I didn’t plan on doing this, but, as a result of wanting to make some improvements to my Heads-I-lose application, I ended up spending a couple of months (on and off) writing a polyline decoder. I originally planned to port one of the many existing implementations, but I struggled to marry up those bits of code with the algorithm so in the end I just stuck with the specification and worked step-by-step back through it. As a result I have something I understand, but, I suspect, much less concise than it could be.

It works (as far as I can tell), but some parts of it could certainly do with tidying up.

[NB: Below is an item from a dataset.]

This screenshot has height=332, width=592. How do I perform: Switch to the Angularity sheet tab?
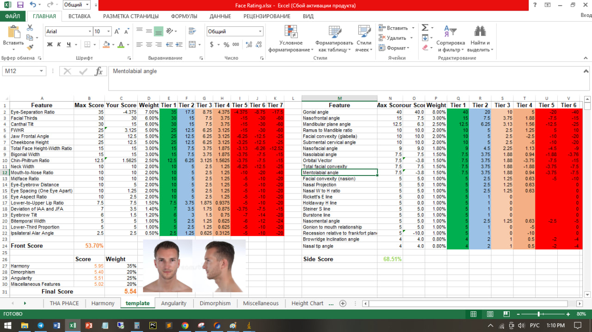coord(174,303)
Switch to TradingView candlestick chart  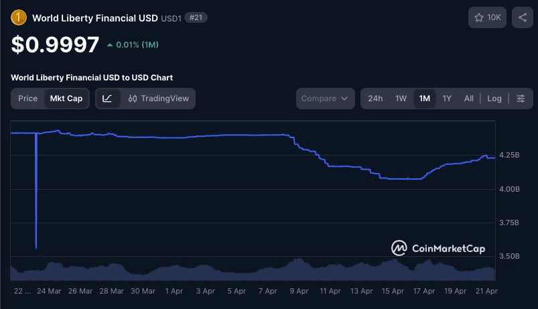[x=159, y=99]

I may at some point break this out into its own repository if I figure out the whole rebar thing.

A few points of interest:

Step 11 - Converting ASCII values to their numeric value

Erlang handles this automagically in a couple of ways:

34> hd("a").
97
35> hd("b").
98
36> hd("c").
99
37> $a.
97
38> $b.
98
39> $c.
99
40> $a-63.
34

Step 9 - Converting to binary and padding to six figures

In Erlang you have to use io:format to “print” the number in a different format. I couldn’t figure out adding leading zeroes, so instead had to use a pad_to function. Things like this add to the verbosity of my solution:

pad_to(Length, Binary_string) when length(Binary_string) < Length ->
	Padded_binary_string = "0"++Binary_string,
	pad_to(Length, Padded_binary_string);
pad_to(Length, Binary_string) when length(Binary_string) == Length ->
	Binary_string.

Steps 5 and 3 - Inverting binary encodings

Seems a doddle in most languages. I.e. you take a binary number such as 10101 and invert it to 01010 by using a binary/bitwise not function. But in Erlang this doesn’t seem to work.

For example, in Ruby:

irb(main):009:0> "%b" % 50
=> "110010"
irb(main):010:0> ~50
=> -51
irb(main):011:0> "%b" % -51
=> "..1001101"

Not perfect (for what I want), but I can see how I could easily use that result get what I want as it has flipped the bits as you can see if you line the numbers up:

   110010
..1001101

But in Erlang:

25> bnot 50.
-51
26> hd(io_lib:format("~.2B", [-51])).
"-110011"
27> hd(io_lib:format("~.2B", [50])).
"110010"

Which just don’t tie up:

 110010
-110011

Although Erlang’s behaviour does match that of calc:

; base(2)
0b1010
; ~50
-0b110011
; 50
0b110010

Colour me terribly confused. So I had to come up with my own bin_flip function (which, with hind-sight, I should have called bit_flip) that takes a binary number and converts it to a string so that string can then be processed as a list and each bit flipped through simple inspection (if Head_bit =:= "0" -> ..., etc):

bin_flip(Binary_number) ->
	Binary_string = hd(io_lib:format("~.2B", [Binary_number])),
	bin_flip_(Binary_string, []).
bin_flip_([Head | Rest], Flipped_string) ->
	Head_bit = hd(io_lib:format("~c",[Head])),
	Flipped_bit = if Head_bit =:= "0" ->
		"1";
	true ->
		"0"
	end,
	bin_flip_(Rest, Flipped_bit++Flipped_string);
bin_flip_([], Flipped_string) ->
	lists:reverse(Flipped_string).

All Steps - Recursion

I found this very interesting implementation in Ruby that steps through the algorithm in quite a linear way (these are the actual decoding methods called) which makes for very clean, easy to read and follow code. Whereas in my implementation things are a bit harder to follow. For example, steps 11 back to 8 are wrapped in one function, six_bit_chunks, which itself is a recursive wrapper that calls six_bit_chunk which does the actual decoding of step 11, 10 and 9. And five_bit_chunks has nested recursion which means step 8 is called within step 7, which makes sense when stated like that because we are working backwards through the steps, but is perhaps harder to read on the screen as the first thing you see is “decoding step 7” yet you think “hang on, we haven’t done step 8 yet”.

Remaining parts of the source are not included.